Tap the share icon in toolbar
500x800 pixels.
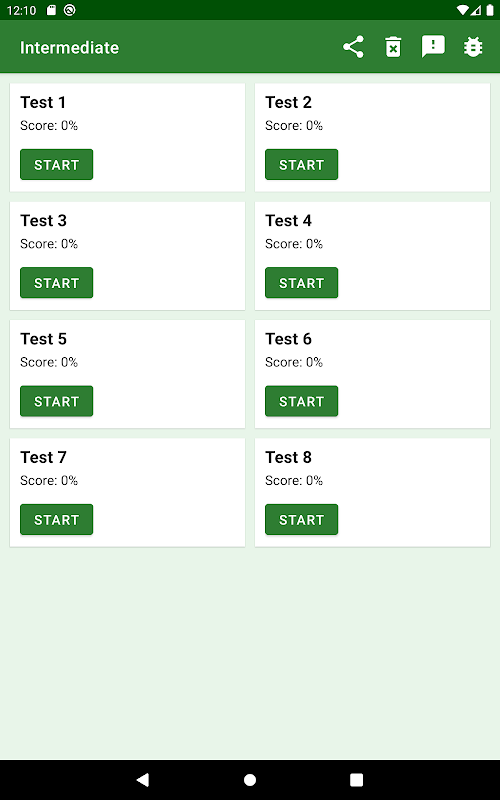coord(353,47)
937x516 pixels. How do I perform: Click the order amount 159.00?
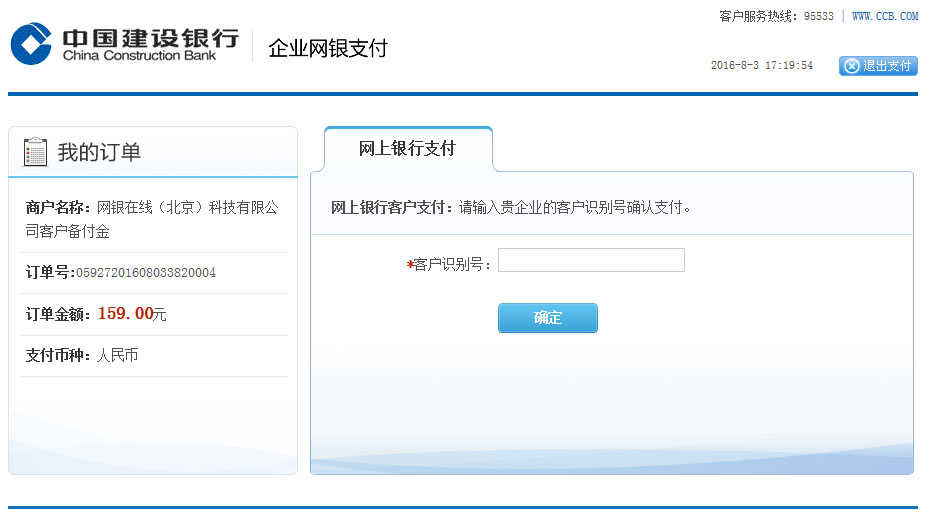[125, 314]

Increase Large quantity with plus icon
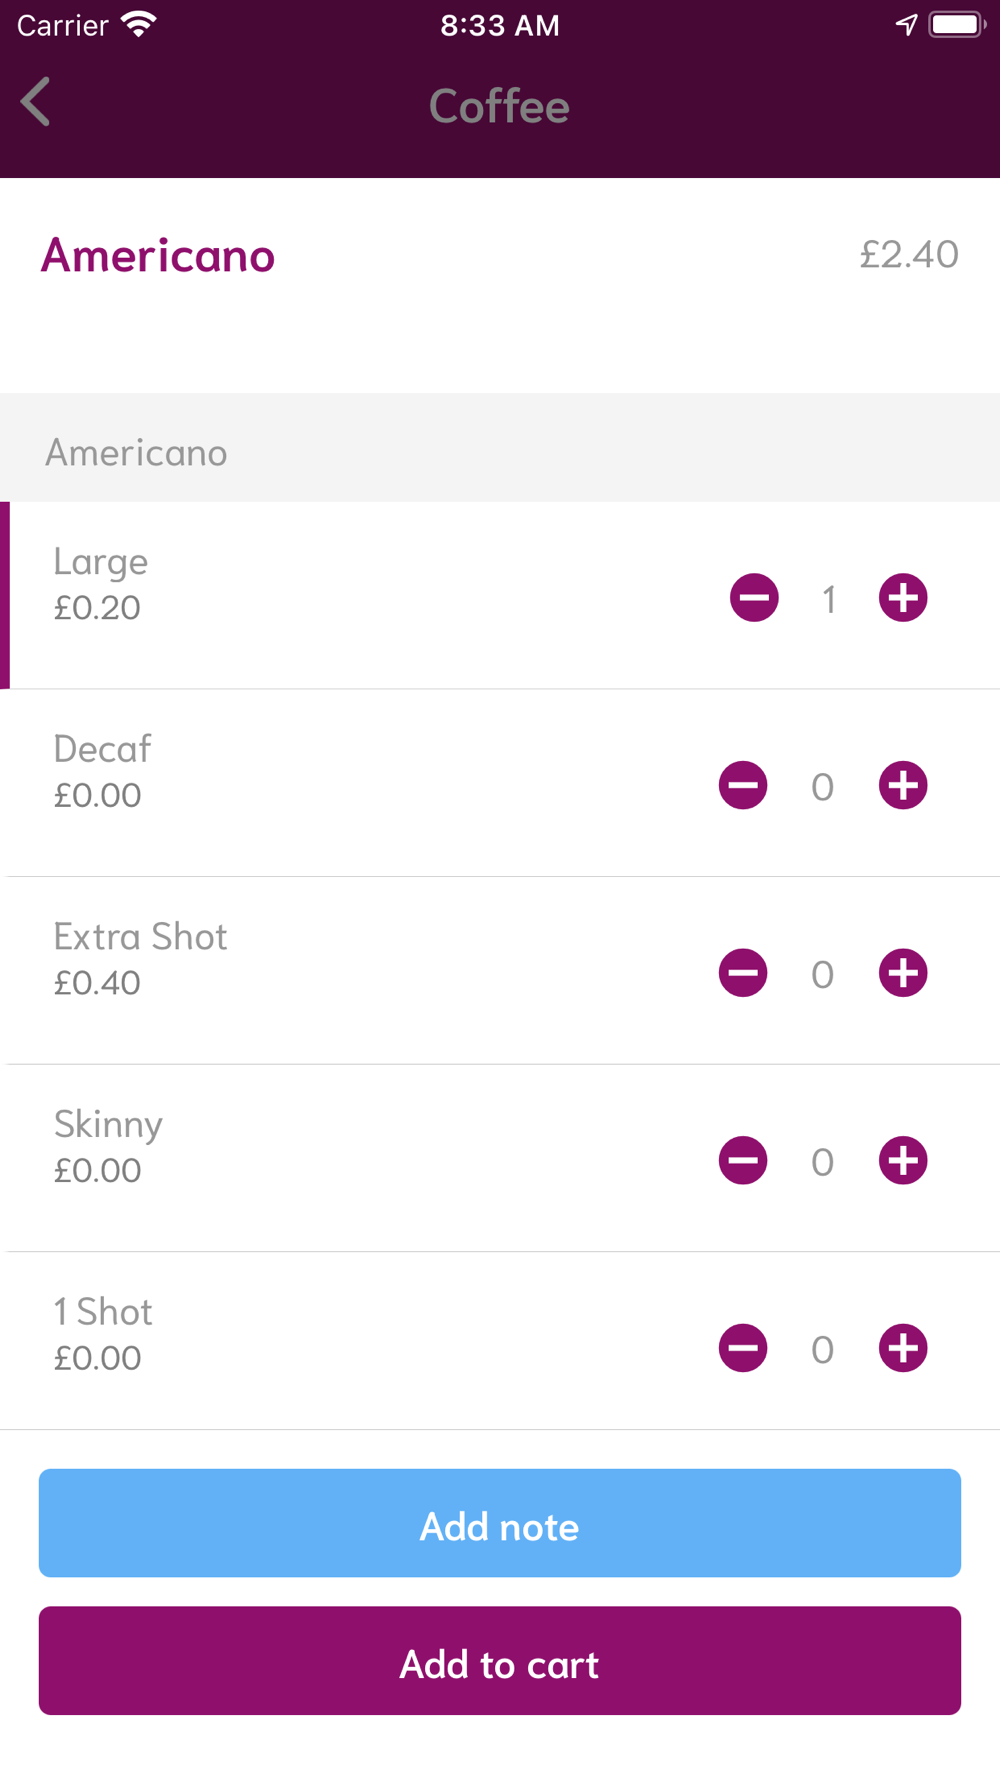(x=903, y=598)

EXERCISE DETAILS - Please transcribe the lines from the one containing "500x800 pixels." to the last line of the listing, both included, exactly and with nothing added, leaving every picture out.

FINISHED EXERCISE -
500x800 pixels.
coord(353,47)
937x516 pixels. How do I perform: Click the order amount 159.00?
[125, 314]

Increase Large quantity with plus icon
(x=903, y=598)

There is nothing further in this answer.